Adding a New Framework Guide
motspilot/prompts/frameworks/<framework-name>.mdFRAMEWORK="<framework-name>" in .motspilot/configRecommended Sections for a Framework Guide
| Section | Purpose | Used by Phase |
|---|---|---|
| Version Reference | Correct vs incorrect API for the framework version | All phases |
| Naming Conventions | How files, classes, routes are named | Architecture, Development |
| Files to Explore | Key landmark files for codebase understanding | Architecture |
| Migration / Schema Patterns | How to create and rollback schema changes | Development |
| Model / Entity Patterns | Access control, validation, relationships | Development |
| Service / Logic Patterns | Where business logic lives | Development |
| Controller / Handler Patterns | Request handling conventions | Development |
| Template / View Patterns | Output escaping, form helpers, layout | Development, Verification |
| Test Patterns | Test setup, fixtures/factories, security test examples | Testing |
| Verification Checks | Grep patterns to catch common mistakes | Verification |
| Deployment Commands | Deploy, rollback, cache clear commands | Delivery |
| Tool Affinity | <framework_tool_affinity> — routes AI toward correct tools for the framework |
Development |
Core Philosophy
These principles guide every phase of the pipeline. They're not rules to follow — they're a way of thinking.
Start with the person
Think about who uses the feature before touching code. What's their goal? Their emotional state? What do they see when things go wrong?
Explore before building
Read existing code. Understand patterns. Don't assume anything about the codebase structure. Your new code should feel like it was always there.
Trace the blast radius
Before changing anything, ask: "What could this break?" Map every dependency between your feature and existing code.
Build in tiny loops
Write a little → verify it works → write more. Never write 500 lines and hope for the best.
Security mindset
Think like an attacker at every step. Test auth bypass, CSRF, IDOR, mass assignment, and XSS before testing the happy path.
Never greenfield
Always integrating into existing apps. Match existing patterns. Work with legacy code, don't refactor it.
One action per migration
Never combine unrelated changes in a single migration. Each migration should do exactly one thing — easier to debug, rollback, and review.

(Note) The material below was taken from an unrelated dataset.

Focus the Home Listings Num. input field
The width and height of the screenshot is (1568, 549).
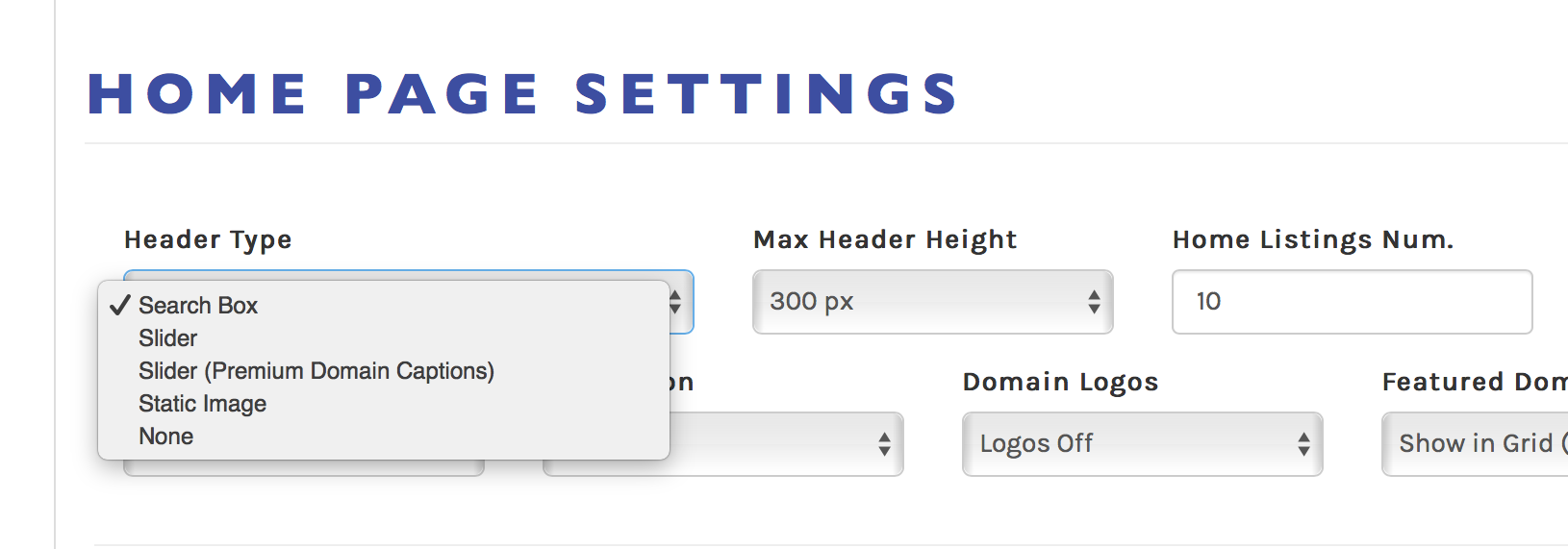1352,302
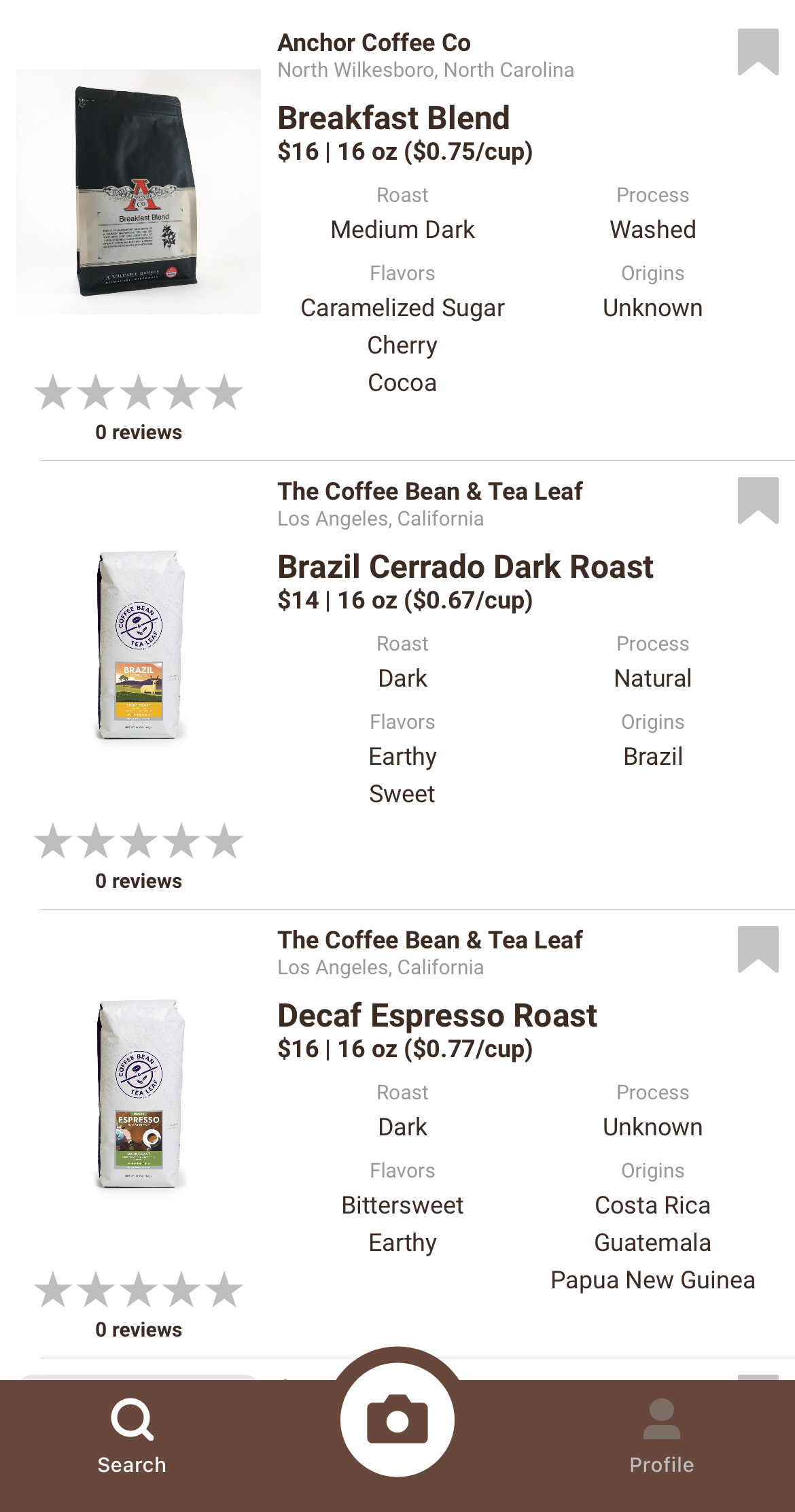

Human in the loop (optional)
Fully automatic by default (AUTO_APPROVE="all"). Set AUTO_APPROVE="none" to enable approval gates between every phase — review, reject, or approve each one.
Prompt Architecture
Each subagent receives a layered prompt assembled by the orchestrator using XML tags for unambiguous section parsing. Phase prompts include YAML frontmatter (parsed by yq) and emit <analysis> (scratch work, stays on disk) + <summary> (clean deliverable forwarded downstream):
<thinking_framework>
[Full contents of prompts/<phase>.md — YAML frontmatter + prompt body]
Includes <hard_constraints>, <investigate_before_*>, <anti_overengineering>, <tool_affinity>, <completion_checklist> (12 items), <example> blocks
</thinking_framework>
<framework_guide>
[Full contents of prompts/frameworks/<FRAMEWORK>.md]
Framework-specific patterns, API reference, verification checks, <framework_tool_affinity>
</framework_guide>
<project_config>
Language, version, framework, test command, app URL
</project_config>
<requirements>
Full contents of 01_requirements.md
</requirements>
<consensus>
Multi-model synthesis — 9-section structured format (omitted if unavailable)
</consensus>
<previous_phases>
<summary> blocks from completed phases (directive, not narrative)
</previous_phases>
<task>
Phase-specific instructions
</task>
</motspilot_phase>
Phase output: <analysis> (scratch, disk only) + <summary> (forwarded) + <task-notification> (completion signal)
Why XML tags? Claude's prompt engineering best practices recommend XML tags over plain-text markers for unambiguous parsing of multi-section prompts. Each section is clearly delineated, reducing misinterpretation when mixing instructions, context, examples, and variable inputs. The canonical list of all XML tags is in prompts/_xml_tags.md.